Website technology strategy

Most of this week has been about applying our technology strategy model to our website to identify where to focus our efforts to get the most value. It worked really well and helped us focus on the things that will improve the infrastructure and get the value from doing so.

In the zone

Add more to productmanagement.zone. I like the filters. If you want a book on strategy or a podcast on discovery, using the two sets of filters you’ll be able to find them. One of the things I need to figure out is, for things like podcasts, should I list each episode or just the podcast. The filtering works better if it’s the individual episodes but it’s a hell of a lot more work.

Starlings and geese

I wanted to write a blog post about starlings and geese as analogies for patterns of team behaviours. Starlings are about to respond to each other and change direct quick, whereas geese are aligned and go a long way together. But I couldn’t make the blog post make sense so I just tweeted it.

Posthuman professionalism

I’m interested in Posthumanism as one of my pillars of thinking for system-shifting product management, so I went to a talk called Posthuman professionalism. It was mostly about the education system, but I found it really interesting from two angles. Firstly, it described posthumanism as post-vitruvian (appreciating difference rather than the ideal human represented by Vitruvian man) and post-anthropocentric (accepting other forms such as digital, plant and animal as equally important rather than thinking these things exist for the benefit of the human species) which is what I like about it for product management that is user-rhizomatic. Secondly, it asked the question of what it means to be a professional, whether it has to be about giving over control to an organisation or whether posthumanism shows a different way of being detached from the organisation. It gave me a lot to think about.

February’s retro

I did my retro of how February went and what I did and didn’t do.

And read:

Knowledge Production and Intellectual Legitimacy

This essay talks about the the dynamic between creating new knowledge and legitimising it as useful product. The same dynamic occurs in many places in many ways, always with the same challenge. It happens across society and institutions, and it happens within fields of knowledge and within organisations. The constantly shifting power of influences in these allow for varying degrees of balance between the new and the existing knowledge, the and the well-established practices. So, the challenge for organisations wanting to be innovative is in how they manage those tensions. Too much new knowledge too quickly doesn’t get legitimatised. Too much legitimacy prevents new knowledge from being accepted.

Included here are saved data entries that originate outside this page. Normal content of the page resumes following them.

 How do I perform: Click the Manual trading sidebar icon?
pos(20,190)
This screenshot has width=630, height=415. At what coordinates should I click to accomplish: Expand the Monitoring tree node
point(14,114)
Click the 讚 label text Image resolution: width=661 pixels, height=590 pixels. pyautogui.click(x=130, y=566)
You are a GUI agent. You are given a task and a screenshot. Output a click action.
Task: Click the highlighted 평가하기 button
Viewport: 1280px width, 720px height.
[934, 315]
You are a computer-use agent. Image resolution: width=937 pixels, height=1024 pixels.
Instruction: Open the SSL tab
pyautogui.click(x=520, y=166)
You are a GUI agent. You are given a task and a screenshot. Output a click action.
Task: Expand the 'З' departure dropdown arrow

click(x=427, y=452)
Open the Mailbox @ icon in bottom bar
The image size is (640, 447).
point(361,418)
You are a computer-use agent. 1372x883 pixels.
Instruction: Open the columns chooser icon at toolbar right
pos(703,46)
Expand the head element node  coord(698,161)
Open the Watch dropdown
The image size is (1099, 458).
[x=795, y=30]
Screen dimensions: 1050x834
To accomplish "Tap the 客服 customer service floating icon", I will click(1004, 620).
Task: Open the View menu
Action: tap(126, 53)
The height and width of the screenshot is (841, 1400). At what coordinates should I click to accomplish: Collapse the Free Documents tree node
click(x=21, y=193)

The Marshall Model of Organisational Evolution

The Marshall Model of Organisational Evolution describes a model for understanding how organisations evolve along an axis of “effectiveness” from ad hoc to chaordic (with effectiveness being defined around minimum waste and maximum productivity).

Toward a Typology of Critical Nonprofit Studies

I’ve thought for quite a while that the charity sector is anti-intellectual and that the ‘doing’ is based on personal experience rather than being rooted in well-established theory. This literature review shows that even scholarly work in the not-for-profit space often fails to engage with critical theories. Such a waste of knowledge that could be put to good use.

And I thought about:

Speed of work

Different types of work progress at different speeds. And the speed is better defined by the characteristics of the work than by external things like deadlines. Work that is well-known, standardised, repeatable and predictable progresses at a different pace to work that is unknown, novel and creative.

Lightweight governance

Thought a bit more about lightweight governance, that is governance that is built around enabling people by giving them the knowledge and decision-making power rather than heavyweight that uses permission and control to centralise decision-making. I’m keen to explore this more and develop it into something useful.

Team identity

Wondering about the purpose of teams, what their role is in an organisation, and whether we have the words to explain it. And how teams see themselves and how other see them, and whether those two are the same. Don’t suppose there are any answers, especially in complex adaptive organisations where those roles shift depending on the people and how they interact.